[Word and element location data]
--------------------------------------------------

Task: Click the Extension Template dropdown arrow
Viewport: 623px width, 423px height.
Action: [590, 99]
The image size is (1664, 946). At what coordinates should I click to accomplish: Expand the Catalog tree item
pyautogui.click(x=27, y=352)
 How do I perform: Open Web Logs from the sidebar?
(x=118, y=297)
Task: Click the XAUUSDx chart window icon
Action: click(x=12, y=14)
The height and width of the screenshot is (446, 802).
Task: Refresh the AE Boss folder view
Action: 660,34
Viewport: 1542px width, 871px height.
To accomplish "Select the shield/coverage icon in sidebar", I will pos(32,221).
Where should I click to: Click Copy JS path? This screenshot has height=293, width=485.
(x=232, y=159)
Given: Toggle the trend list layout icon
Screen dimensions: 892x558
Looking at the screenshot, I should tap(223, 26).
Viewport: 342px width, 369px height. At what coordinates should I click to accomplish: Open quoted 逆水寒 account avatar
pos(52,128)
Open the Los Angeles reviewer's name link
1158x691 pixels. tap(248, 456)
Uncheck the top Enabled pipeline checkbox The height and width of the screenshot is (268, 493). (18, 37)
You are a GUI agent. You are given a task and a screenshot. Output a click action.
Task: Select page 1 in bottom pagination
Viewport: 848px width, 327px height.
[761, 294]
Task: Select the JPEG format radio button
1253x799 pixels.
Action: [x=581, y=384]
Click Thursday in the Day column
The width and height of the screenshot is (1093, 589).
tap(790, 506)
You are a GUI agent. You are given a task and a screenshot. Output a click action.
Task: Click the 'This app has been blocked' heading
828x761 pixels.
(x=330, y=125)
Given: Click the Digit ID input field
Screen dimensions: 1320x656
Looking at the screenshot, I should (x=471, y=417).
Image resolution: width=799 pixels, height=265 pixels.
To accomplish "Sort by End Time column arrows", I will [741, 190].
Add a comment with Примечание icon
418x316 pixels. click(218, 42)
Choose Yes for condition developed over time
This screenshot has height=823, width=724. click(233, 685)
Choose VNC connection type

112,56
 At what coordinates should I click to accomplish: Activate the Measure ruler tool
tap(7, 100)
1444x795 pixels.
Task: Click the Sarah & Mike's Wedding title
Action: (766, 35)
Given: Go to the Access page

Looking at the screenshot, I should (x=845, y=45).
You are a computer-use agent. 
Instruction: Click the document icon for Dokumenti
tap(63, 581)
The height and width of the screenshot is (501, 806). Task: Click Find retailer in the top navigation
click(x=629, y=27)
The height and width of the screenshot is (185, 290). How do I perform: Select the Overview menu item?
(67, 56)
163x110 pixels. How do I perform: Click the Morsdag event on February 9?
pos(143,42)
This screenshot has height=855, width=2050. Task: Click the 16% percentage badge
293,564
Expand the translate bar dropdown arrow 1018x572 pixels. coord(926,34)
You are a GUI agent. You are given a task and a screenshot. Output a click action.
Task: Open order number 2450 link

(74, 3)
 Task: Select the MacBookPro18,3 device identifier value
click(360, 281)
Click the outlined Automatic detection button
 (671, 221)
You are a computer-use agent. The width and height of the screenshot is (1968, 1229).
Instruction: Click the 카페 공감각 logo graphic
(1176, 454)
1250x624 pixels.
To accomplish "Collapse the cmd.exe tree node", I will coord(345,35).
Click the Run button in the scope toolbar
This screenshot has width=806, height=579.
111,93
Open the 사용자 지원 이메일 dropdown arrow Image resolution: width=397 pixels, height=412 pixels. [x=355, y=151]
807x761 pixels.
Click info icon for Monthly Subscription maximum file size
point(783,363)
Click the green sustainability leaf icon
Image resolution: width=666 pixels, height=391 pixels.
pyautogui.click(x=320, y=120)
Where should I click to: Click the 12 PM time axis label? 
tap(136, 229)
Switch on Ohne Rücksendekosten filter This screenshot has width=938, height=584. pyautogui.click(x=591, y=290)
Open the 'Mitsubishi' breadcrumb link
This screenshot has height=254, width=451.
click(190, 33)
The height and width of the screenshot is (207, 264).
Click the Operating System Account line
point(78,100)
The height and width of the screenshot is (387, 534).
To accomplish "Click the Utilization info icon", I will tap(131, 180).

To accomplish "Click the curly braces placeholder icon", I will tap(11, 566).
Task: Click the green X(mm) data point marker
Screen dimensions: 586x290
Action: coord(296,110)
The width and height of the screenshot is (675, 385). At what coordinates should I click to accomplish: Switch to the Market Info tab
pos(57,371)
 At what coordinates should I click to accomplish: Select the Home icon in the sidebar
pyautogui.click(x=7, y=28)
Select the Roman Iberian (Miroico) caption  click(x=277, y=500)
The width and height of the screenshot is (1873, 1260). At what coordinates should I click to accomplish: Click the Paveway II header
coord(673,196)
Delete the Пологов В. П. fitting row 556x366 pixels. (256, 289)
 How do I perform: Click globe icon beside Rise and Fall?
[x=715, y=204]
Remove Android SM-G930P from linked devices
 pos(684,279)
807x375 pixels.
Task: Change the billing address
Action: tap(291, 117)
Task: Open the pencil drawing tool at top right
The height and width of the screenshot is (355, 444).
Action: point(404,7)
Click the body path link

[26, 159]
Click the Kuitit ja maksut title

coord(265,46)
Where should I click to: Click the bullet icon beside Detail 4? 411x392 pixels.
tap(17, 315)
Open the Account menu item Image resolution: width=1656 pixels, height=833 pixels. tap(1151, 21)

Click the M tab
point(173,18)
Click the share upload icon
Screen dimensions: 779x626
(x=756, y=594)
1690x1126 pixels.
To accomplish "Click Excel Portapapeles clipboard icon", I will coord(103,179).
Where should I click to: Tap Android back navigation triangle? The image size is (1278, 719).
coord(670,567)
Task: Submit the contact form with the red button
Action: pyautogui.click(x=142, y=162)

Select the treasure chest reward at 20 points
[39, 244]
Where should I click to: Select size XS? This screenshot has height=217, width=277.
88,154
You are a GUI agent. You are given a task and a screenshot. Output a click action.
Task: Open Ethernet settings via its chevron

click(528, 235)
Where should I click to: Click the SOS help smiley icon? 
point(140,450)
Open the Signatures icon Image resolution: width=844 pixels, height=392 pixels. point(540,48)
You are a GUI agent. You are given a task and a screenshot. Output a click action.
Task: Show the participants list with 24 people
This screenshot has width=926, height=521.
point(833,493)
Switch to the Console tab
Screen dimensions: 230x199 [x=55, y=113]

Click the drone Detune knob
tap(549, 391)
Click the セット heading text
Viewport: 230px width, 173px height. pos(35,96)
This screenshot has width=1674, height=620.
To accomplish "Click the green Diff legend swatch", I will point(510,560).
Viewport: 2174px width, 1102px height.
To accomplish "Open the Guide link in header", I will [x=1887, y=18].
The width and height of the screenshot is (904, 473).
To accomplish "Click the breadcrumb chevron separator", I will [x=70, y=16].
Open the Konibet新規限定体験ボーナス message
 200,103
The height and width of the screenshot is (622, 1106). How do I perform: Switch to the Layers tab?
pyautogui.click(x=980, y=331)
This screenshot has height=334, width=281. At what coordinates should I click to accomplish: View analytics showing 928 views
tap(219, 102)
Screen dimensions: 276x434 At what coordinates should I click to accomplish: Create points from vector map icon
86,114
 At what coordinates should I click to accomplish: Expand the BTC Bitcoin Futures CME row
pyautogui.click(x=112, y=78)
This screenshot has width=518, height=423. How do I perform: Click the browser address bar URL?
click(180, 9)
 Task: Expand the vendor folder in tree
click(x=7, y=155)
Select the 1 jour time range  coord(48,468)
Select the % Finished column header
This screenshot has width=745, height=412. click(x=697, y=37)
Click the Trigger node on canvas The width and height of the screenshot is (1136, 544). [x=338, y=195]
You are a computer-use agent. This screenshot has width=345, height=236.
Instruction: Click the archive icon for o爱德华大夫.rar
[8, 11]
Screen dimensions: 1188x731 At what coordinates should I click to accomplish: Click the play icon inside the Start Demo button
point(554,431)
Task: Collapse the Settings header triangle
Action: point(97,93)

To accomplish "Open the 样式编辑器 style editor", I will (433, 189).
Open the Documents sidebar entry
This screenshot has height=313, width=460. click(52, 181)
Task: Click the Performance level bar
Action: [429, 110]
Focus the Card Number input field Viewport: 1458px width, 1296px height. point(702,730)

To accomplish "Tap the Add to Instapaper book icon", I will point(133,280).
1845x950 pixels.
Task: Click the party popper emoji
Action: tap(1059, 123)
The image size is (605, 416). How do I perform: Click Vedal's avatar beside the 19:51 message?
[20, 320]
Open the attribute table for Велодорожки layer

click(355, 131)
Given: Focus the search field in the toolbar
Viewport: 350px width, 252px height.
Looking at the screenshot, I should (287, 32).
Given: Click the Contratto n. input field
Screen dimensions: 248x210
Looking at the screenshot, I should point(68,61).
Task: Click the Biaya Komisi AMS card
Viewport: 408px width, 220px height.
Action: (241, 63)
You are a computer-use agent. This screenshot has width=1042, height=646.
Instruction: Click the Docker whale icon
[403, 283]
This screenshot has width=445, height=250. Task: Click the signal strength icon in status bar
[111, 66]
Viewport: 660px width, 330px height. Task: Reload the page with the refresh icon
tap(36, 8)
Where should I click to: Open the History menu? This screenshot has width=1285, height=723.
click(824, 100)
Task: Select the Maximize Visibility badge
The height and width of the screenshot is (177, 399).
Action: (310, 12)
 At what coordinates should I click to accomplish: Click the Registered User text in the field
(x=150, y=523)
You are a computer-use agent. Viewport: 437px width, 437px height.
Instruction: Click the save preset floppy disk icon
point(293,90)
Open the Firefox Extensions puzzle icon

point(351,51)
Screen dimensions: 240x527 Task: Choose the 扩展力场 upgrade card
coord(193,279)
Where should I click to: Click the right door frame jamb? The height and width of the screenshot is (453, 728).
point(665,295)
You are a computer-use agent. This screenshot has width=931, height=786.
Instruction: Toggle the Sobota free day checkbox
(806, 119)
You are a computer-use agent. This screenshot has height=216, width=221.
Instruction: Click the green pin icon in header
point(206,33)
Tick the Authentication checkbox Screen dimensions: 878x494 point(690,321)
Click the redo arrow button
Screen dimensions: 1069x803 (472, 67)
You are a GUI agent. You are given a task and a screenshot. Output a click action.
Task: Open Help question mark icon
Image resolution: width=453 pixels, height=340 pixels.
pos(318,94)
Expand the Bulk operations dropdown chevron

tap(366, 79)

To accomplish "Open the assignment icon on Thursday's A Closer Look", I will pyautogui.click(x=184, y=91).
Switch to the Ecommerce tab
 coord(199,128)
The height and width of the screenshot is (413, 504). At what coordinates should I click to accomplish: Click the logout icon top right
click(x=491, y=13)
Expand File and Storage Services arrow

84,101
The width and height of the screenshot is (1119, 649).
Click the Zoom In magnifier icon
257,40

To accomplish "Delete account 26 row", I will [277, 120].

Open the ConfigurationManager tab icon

--------------------------------------------------

▶ **Description of the task**:
Rescale everything in the data from the line containing "At what coordinates should I click to accomplish: Expand the BTC" down to the line containing "Select the 1", reproducing every line with its request. Multiply each click coordinate in the answers by 1.6 and round to whole numbers, with halves rounded up.

▶ **The answer**:
 At what coordinates should I click to accomplish: Expand the BTC Bitcoin Futures CME row
pyautogui.click(x=179, y=125)
This screenshot has width=518, height=423. How do I perform: Click the browser address bar URL?
click(288, 14)
 Task: Expand the vendor folder in tree
click(x=11, y=248)
Select the 1 jour time range  coord(77,749)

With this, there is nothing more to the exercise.